Content starts

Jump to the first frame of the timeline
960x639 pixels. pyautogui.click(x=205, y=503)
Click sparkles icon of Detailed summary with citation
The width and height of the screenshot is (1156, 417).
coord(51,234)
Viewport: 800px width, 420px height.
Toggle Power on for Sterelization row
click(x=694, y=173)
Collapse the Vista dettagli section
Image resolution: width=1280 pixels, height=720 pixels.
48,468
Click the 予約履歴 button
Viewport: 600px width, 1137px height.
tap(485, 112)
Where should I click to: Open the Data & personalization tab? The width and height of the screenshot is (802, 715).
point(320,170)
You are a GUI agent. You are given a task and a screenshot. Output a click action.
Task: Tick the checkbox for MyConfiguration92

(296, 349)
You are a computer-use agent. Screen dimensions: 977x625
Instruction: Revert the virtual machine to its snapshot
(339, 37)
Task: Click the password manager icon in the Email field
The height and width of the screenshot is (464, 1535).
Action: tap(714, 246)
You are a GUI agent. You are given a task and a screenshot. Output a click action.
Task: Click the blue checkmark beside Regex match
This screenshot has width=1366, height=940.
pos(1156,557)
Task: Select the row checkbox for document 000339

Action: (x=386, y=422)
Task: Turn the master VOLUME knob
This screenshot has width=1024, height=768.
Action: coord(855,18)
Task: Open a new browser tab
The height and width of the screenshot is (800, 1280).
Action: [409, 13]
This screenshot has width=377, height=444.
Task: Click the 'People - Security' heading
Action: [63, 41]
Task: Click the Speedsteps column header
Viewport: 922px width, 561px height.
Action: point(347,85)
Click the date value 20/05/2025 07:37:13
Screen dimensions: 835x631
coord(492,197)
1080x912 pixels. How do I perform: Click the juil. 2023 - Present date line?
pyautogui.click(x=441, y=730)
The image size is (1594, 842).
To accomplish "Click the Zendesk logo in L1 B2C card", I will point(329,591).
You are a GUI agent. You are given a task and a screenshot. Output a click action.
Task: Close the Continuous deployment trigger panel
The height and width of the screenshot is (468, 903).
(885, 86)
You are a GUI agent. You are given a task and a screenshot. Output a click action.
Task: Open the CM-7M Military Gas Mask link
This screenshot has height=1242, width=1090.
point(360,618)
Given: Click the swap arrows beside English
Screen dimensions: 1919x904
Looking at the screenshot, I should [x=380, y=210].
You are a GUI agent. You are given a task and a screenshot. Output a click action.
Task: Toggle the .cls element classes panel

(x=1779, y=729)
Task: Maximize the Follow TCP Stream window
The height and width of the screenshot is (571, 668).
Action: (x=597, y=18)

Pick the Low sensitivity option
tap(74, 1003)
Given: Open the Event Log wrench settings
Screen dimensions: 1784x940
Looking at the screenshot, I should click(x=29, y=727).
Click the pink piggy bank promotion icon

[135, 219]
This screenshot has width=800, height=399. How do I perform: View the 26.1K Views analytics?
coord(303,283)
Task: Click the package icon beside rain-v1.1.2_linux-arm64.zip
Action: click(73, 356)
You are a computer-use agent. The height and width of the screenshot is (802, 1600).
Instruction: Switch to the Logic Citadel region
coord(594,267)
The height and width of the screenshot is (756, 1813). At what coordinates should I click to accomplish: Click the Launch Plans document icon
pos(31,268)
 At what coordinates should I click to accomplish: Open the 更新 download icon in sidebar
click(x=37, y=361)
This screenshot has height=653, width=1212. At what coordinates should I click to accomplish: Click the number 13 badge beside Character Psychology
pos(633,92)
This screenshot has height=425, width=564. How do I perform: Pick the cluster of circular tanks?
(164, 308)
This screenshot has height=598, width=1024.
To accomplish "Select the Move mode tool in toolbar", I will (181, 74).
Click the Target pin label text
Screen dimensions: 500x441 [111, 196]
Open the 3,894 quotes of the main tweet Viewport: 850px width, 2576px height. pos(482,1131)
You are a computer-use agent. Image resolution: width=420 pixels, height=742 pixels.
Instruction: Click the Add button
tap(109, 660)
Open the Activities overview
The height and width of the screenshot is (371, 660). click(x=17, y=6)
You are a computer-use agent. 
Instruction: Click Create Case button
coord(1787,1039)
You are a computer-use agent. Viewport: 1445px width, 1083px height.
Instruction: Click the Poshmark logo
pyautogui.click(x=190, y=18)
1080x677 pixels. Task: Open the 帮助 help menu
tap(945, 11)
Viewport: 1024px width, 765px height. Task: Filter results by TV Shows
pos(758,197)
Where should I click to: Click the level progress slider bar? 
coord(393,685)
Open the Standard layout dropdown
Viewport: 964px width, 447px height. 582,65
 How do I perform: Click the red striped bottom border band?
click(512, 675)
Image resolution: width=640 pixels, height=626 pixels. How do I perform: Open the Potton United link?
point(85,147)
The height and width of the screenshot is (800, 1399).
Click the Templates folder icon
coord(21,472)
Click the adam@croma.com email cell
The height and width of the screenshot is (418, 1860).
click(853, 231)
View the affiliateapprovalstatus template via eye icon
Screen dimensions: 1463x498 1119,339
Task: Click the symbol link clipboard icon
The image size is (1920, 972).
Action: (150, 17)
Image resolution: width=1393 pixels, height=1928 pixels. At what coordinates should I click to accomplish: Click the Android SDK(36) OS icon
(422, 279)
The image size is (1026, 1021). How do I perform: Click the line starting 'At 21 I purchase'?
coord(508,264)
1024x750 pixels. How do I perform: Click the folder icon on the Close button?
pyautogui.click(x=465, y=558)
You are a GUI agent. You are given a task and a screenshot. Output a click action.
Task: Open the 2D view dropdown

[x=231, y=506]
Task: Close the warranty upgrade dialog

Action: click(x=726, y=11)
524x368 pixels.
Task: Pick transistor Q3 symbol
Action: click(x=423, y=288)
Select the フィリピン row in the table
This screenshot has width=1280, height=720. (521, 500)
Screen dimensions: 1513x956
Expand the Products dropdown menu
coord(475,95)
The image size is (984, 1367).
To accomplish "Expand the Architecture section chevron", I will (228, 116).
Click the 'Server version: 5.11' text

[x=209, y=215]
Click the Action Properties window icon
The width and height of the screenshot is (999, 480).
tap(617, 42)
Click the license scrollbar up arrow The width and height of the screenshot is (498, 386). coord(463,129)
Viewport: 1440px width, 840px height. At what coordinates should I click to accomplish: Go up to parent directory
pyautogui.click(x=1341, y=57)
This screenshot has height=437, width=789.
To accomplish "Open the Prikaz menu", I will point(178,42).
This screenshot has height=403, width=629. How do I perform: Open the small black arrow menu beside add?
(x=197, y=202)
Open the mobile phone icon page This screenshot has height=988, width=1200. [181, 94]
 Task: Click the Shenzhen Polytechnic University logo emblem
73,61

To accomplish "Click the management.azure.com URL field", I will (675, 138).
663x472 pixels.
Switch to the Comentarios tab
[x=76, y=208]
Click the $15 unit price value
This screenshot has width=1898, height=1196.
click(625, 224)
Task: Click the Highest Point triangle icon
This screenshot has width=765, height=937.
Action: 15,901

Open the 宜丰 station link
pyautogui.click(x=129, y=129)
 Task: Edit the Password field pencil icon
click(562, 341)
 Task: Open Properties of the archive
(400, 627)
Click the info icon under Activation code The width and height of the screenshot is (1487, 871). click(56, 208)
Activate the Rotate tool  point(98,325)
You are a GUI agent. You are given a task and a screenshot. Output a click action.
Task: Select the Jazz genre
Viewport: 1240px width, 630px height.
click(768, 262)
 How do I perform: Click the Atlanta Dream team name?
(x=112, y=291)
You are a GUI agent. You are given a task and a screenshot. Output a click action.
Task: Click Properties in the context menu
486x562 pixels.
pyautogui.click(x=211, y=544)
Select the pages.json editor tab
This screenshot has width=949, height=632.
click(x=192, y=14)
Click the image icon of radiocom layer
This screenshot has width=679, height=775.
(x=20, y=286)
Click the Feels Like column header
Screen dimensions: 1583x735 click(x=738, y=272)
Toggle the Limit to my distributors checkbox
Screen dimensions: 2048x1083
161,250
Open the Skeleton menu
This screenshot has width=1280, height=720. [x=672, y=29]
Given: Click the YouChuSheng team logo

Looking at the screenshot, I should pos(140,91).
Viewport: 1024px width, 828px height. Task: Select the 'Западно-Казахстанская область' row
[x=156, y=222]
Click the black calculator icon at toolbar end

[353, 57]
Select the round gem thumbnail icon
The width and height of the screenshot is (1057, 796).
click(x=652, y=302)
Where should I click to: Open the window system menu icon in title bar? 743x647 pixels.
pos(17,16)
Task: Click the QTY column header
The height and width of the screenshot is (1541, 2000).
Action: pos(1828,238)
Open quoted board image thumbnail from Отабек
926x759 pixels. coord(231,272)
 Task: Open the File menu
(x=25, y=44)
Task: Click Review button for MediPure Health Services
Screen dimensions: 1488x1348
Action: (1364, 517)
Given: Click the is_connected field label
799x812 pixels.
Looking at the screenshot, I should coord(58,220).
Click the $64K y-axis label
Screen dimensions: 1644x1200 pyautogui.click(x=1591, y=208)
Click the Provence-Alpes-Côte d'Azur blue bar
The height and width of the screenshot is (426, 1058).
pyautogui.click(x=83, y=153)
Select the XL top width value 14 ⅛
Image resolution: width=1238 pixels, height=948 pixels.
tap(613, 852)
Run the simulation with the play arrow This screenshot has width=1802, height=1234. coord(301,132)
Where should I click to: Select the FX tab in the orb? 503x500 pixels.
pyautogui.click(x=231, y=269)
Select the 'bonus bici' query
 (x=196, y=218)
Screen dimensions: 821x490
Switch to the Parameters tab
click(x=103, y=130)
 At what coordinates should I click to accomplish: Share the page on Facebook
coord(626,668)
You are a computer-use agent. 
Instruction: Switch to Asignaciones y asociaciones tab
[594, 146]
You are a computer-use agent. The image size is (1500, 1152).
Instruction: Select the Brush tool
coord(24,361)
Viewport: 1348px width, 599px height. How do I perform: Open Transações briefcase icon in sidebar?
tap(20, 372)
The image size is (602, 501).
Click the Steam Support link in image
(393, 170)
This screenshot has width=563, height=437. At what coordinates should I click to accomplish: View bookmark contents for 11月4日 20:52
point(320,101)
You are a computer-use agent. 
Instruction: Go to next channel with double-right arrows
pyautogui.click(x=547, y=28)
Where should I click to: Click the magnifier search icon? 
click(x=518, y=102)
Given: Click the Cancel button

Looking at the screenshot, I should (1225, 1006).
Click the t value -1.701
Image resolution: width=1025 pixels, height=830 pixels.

Content ends

### WHAT YOU SHOULD DO
Copy every line in the listing above where the string "computer" turns up.

### TASK OUTPUT
You are a computer-use agent. Screen dimensions: 977x625
You are a computer-use agent. The height and width of the screenshot is (802, 1600).
You are a computer-use agent. Image resolution: width=420 pixels, height=742 pixels.
You are a computer-use agent. 
You are a computer-use agent. Viewport: 1445px width, 1083px height.
You are a computer-use agent. 
You are a computer-use agent. The image size is (1500, 1152).
You are a computer-use agent. 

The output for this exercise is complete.